Niet genoeg bijgespaard
'Het blijkt dat zzp’ers het ontbreken van een verplicht pensioen wel degelijk gedeeltelijk compenseren. Met name met spaargeld en een eigen woning', zegt Knoef. Veel zzp'ers hebben bovendien toch pensioen opgebouwd in de zogeheten tweede pijler, het verplichte pensioen boven op de AOW. Bijvoorbeeld door een vorige baan in loondienst. Maar dit is bij elkaar vaak niet afdoende. Van de zzp-huishoudens haalt volgens de onderzoekers 43% de drempel van 70% van het bruto-inkomen niet, voor werknemers is dat 31%.
Het grootste verschil tussen werknemers en zzp'ers wordt gevonden bij huishoudens met een middeninkomen van tussen de €32.000 en €53.000. Meer dan de helft van de zzp-huishoudens in deze groep bouwt onvoldoende pensioen op. Van de werknemers in deze inkomensgroep haalt een derde de lat van 70% niet, zij gaan er bovendien minder hard op achteruit dan de zzp’ers.

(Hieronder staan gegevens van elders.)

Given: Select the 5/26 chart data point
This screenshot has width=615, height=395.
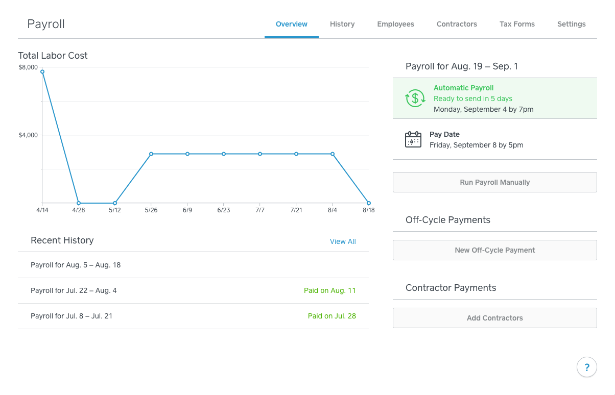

Bij lage inkomens weinig verschil met werknemer
Ook in de hoogste inkomensgroepen (meer dan € 53.000) gaan zzp’ers er vaker op achteruit dan werknemers, maar de verschillen zijn minder groot dan bij de middeninkomens. Huishoudens met de laagste inkomens zitten ruim boven de 70% van het brutoloon. Er is daarbij weinig verschil tussen zzp’ers en werknemers, omdat de AOW voor hen in de meeste gevallen al voldoende is om de drempel te halen. Ondanks het gevarieerde beeld bieden de uitkomsten volgens de onderzoekers ‘ondersteuning voor de vaak uitgesproken wens om de pensioensituatie van zzp'ers te verbeteren’. Het zzp-pensioen is een belangrijke thema in de discussie binnen de Sociaal-Economische Raad over de vernieuwing van het pensioenstelsel, waarover al drie jaar wordt gesproken. Een SER-advies hierover zou in het voorjaar komen, maar wordt nu nog voor de zomer verwacht.